America made progress on its contribution to climate change, but our downward trend in carbon emissions has been steady since 2000.
Biden achieved no major policy reforms in healthcare or immigration.
His foreign policy was a mixed bag of the good (Ukraine), the bad (Gaza), and the ugly (Afghanistan).
To repeat, by his own terms, the Biden administration was a failure. And he paid a political price for it. As many have noted, inflation was the single most commonly cited reason by voters in 2024, with those mentioning it breaking decisively for Trump. This was part of a general global pattern of voters punishing incumbent parties — with little regard for ideology — for inflation. Ordinary Americans hate inflation and blamed Biden for it.
That wasn’t entirely unfair. In an alternate universe, Biden doesn’t make his first policy priority issuing the third — and the largest — round of stimulus checks (with a cool $1.9 trillion price tag). In that universe, inflation spikes lower, peaks sooner, and falls faster. That would likely have improved his or Harris’ electoral prospects in 2024.
As it stands, fair or unfair, this is the single policy area most likely to endure in the public memory about Joe Biden decades from now. People won’t remember Afghanistan, EV chargers, student loan forgiveness, etcetera. They’ll just remember the doddering old man responsible for their eggs costing more than $5 per dozen.4 Both nature and politics are red in tooth and claw.
To return to where we started, the juxtaposition of Carter’s death and Biden’s retirement less than a month apart is fitting because both were single term presidents forced to confront quite similar problems. The late-1970s were a period of economic doldrums and runaway inflation far in excess of the 2020s. And whoever was elected in 1976 — the first presidential election since Watergate — had to pick up the pieces left behind after Richard Nixon’s lawless undermining of our democracy. America was a mess. But Jimmy Carter combined the kind of simple honesty and sound policy necessary to put us on the pathway up and out. And there is our contrast.
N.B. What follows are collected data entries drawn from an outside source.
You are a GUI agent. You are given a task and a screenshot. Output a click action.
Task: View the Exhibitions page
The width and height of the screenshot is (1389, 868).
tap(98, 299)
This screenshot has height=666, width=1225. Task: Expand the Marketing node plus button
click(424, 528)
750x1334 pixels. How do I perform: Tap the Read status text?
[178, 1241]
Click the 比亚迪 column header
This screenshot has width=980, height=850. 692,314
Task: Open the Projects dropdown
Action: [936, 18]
Carter responded to inflation with painful austerity; Joe Biden avoided the hard decision, worsened inflation, and as he leaves office we are stuck with the bill for the largest peacetime deficit in US history. Carter led a cohesive, focused effort to deregulate the economy; Biden’s economic agenda was a hodgepodge of special favors for interest groups and contradictory mandates. When Carter’s brother, Billy, was bribed by Libya, he severed ties; after Biden’s son, Hunter, was bribed by Burisma, he still gave him White House access and a pardon.
To put it simply, in 2020 America needed a president like Jimmy Carter. It got Joe Biden instead.
It also made him susceptible, I suspect, to manipulation by his family. How could it not be a sign of mental decline that a politician as seasoned as Joe Biden allowed his convicted felon fail-son to control access to the Oval Office? It was a privileged position from which Hunter Biden was able to convince his faltering father to break his word and pardon him.
Honorable mention goes to the ludicrous stunt of issuing an executive order declaring the Equal Rights Amendment to be ratified. It’s something which only makes sense to the most deluded handful of progressive activists.
Senator Biden actually voted for the 2005 law that made the loans non-dischargeable, so it was a bi-partisan and cross-presidential mistake.
I chose eggs because it *is* unfair. The high price of eggs has primarily been a product of a bird flu epidemic, not general inflation.
This previous administration was just truly dreadful 100%, an absolute failure.